В этих условиях представляется совершенно неслучайным, что схема развития Восточной Европы в украинском трактате начала XVII в. «Перестроге» (подробно разбирается ниже) в ряде моментов оказывается весьма близкой к историческому построению Степенной книги, а подход к древнейшей истории восточных славян в «Палинодии» З. Копыстенского обнаруживает сходство с историческим взглядом на эту эпоху митрополита Афанасия. В дальнейших исследованиях было бы важно специально рассмотреть вопрос о воздействии русской исторической мысли XVI в. на становление идеологии народно-освободительного движения на украинских и белорусских землях Речи Посполитой. Это воздействие проявилось, однако, в более поздний период — в последних десятилетиях XVI и первых десятилетиях XVII в. В более ранний период историческое значение разобранных выше летописных сводов и публицистических произведений заключалось в том, что они служили идейным обоснованием начатой Русским государством борьбы за воссоединение всех восточнославянских земель.
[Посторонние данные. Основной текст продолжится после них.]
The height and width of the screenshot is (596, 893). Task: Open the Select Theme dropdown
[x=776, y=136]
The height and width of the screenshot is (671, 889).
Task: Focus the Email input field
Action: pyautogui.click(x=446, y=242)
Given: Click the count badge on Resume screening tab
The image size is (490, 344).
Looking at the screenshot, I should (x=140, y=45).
Как видно из памятников летописания, возникавших на русских землях в XIV—XV вв., в Великороссии никогда не признавались захваты белорусских и украинских земель литовскими и польскими феодалами, но, пока Великороссия оставалась политически раздробленной, не было возможности подкрепить это осуждение конкретными политическими действиями.
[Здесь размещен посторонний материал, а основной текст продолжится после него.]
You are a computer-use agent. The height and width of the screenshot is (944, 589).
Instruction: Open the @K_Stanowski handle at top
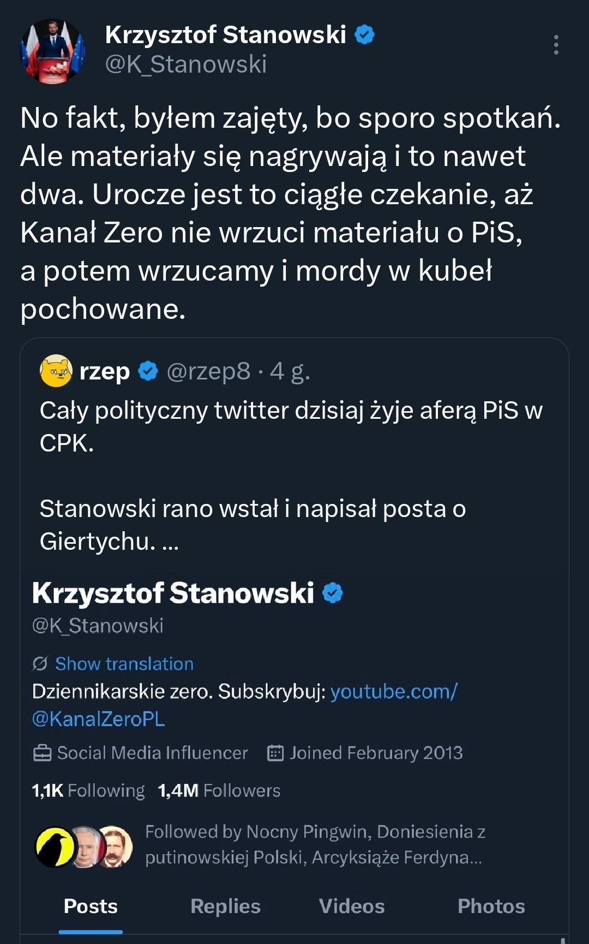coord(185,64)
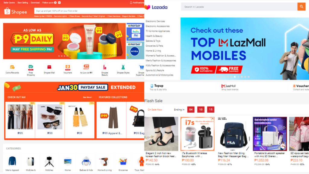Select the highlighted Lazada banner carousel dot
This screenshot has height=174, width=309.
pos(235,77)
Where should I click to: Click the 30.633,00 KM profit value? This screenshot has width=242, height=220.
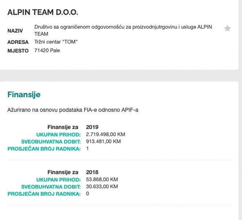coord(102,186)

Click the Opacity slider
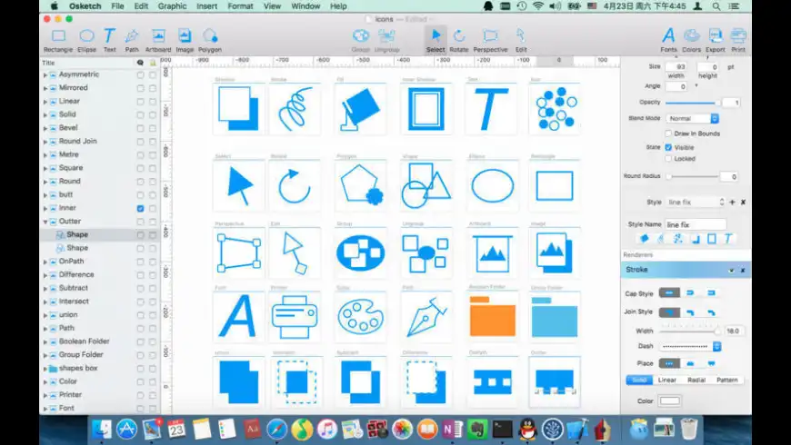tap(691, 103)
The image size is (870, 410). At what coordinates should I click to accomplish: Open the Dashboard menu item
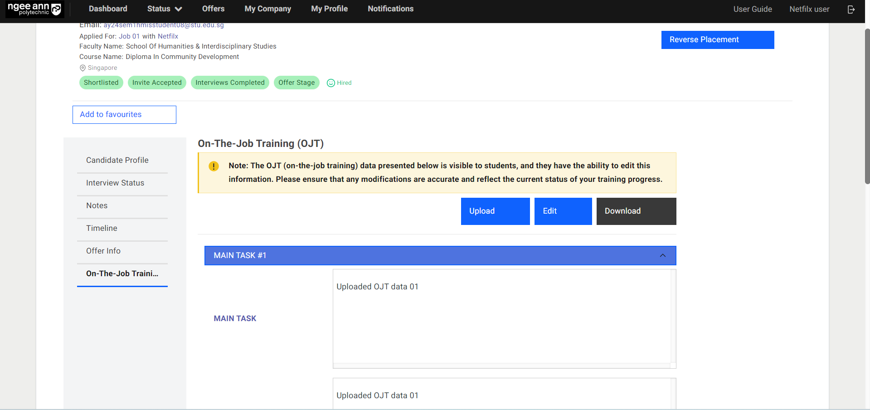click(108, 9)
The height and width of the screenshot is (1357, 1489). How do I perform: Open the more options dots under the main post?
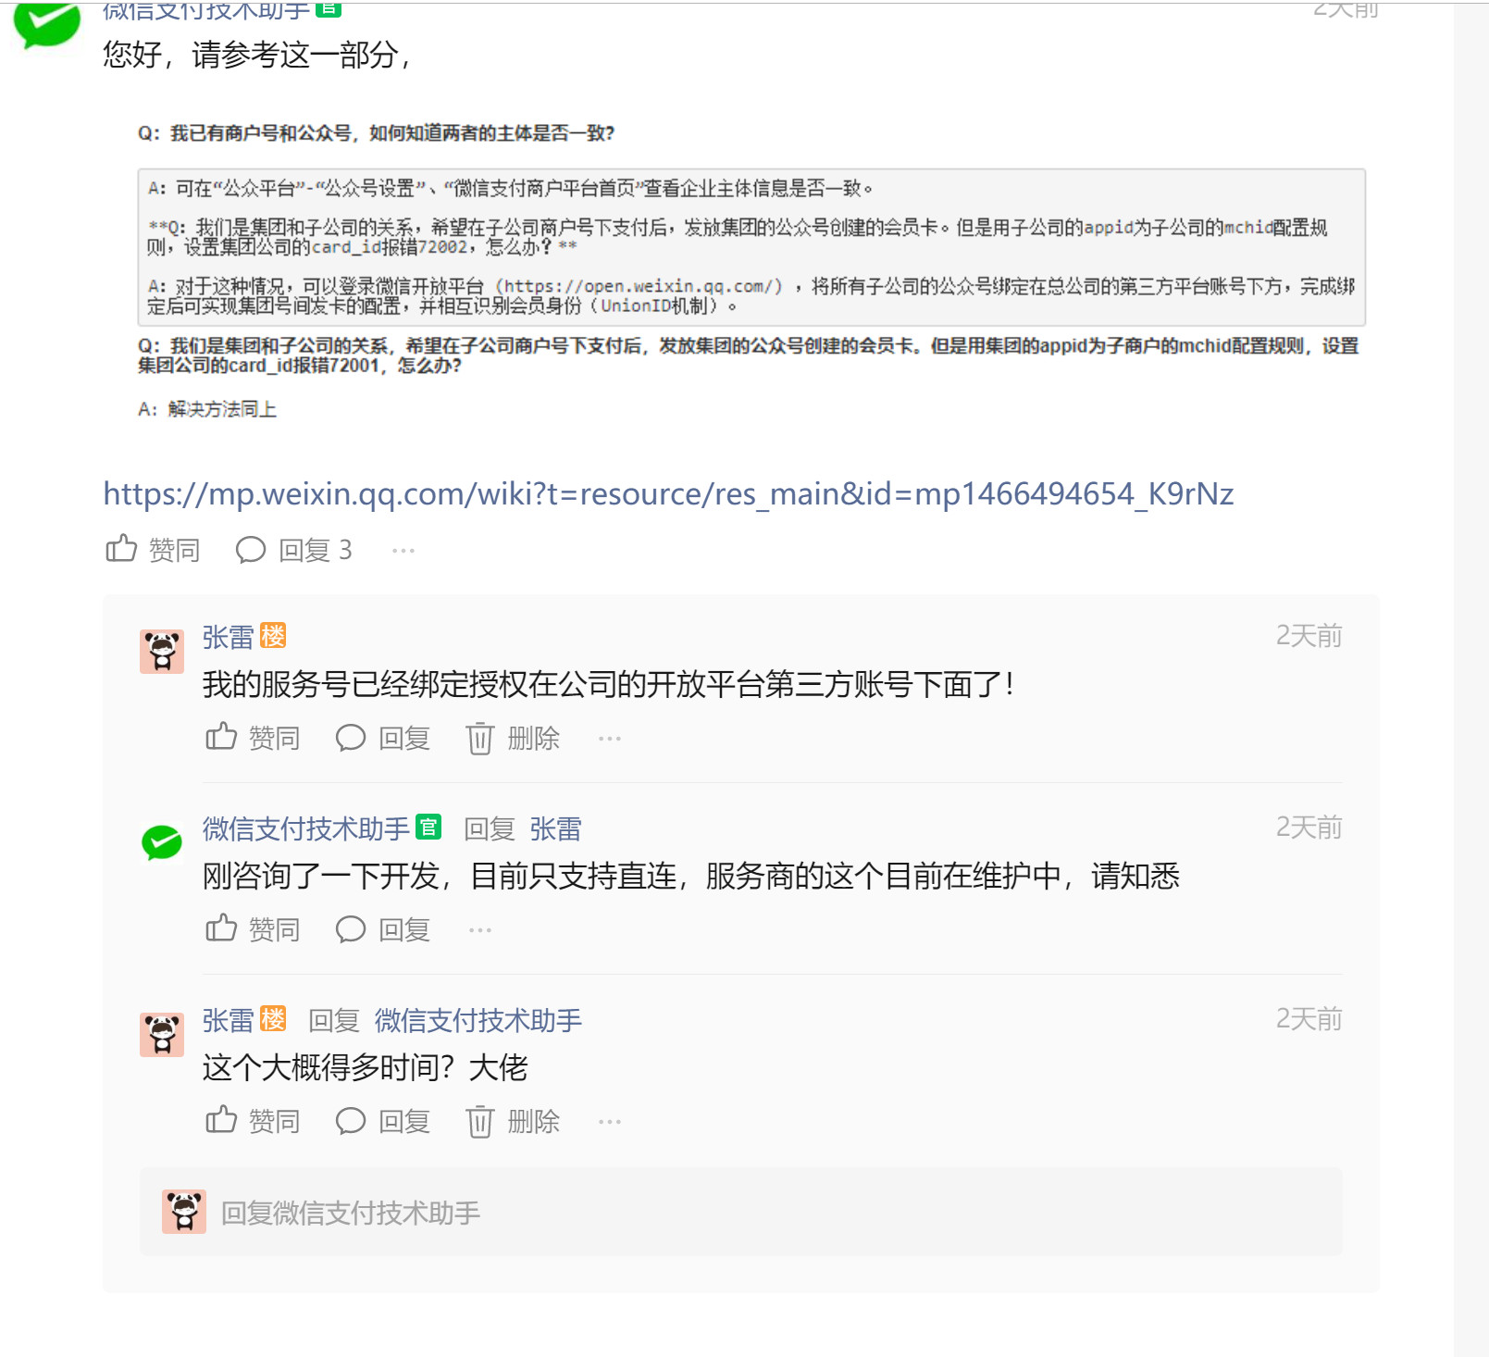403,551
Первый шаг в этом направлении был предпринят формирующимся Русским государством на том переломном этапе его создания, когда в отношениях с феодальными республиками был поставлен вопрос о восстановлении киевской «старины». Тогда же этот вопрос пока в аспекте, касающемся лишь церковных дел, был поставлен и перед правителем, Польши и Литвы Казимиром IV. В грамоте Ивана III новгородскому архиепископу приводится следующая цитата из письма Василия Темного этому правителю: «...нашие б, еси, старины не рушил, занеже, брате, старина наша от прародителя великого князя Володимера, крестившего землю Рускую... взысканье митропольское наших прародителей великих князей руских и наше и до сих мест, а не великих князей литовских: кто будет нам люб, тот будет на всей Руси» митрополитом72. Если на данном этапе пока речь шла об исключительном праве великого князя московского определять выборы общерусского митрополита, то скоро был поставлен и вопрос о власти великого князя литовского над восточнославянскими землями. В 1478 г. ливонскому магистру сообщали, что Иван III намерен потребовать у польского короля передачи ему таких городов, как Полоцк, Смоленск и др.73 Очевидно, что после подчинения Новгорода это осознавалось русским правительством как конкретная политическая задача.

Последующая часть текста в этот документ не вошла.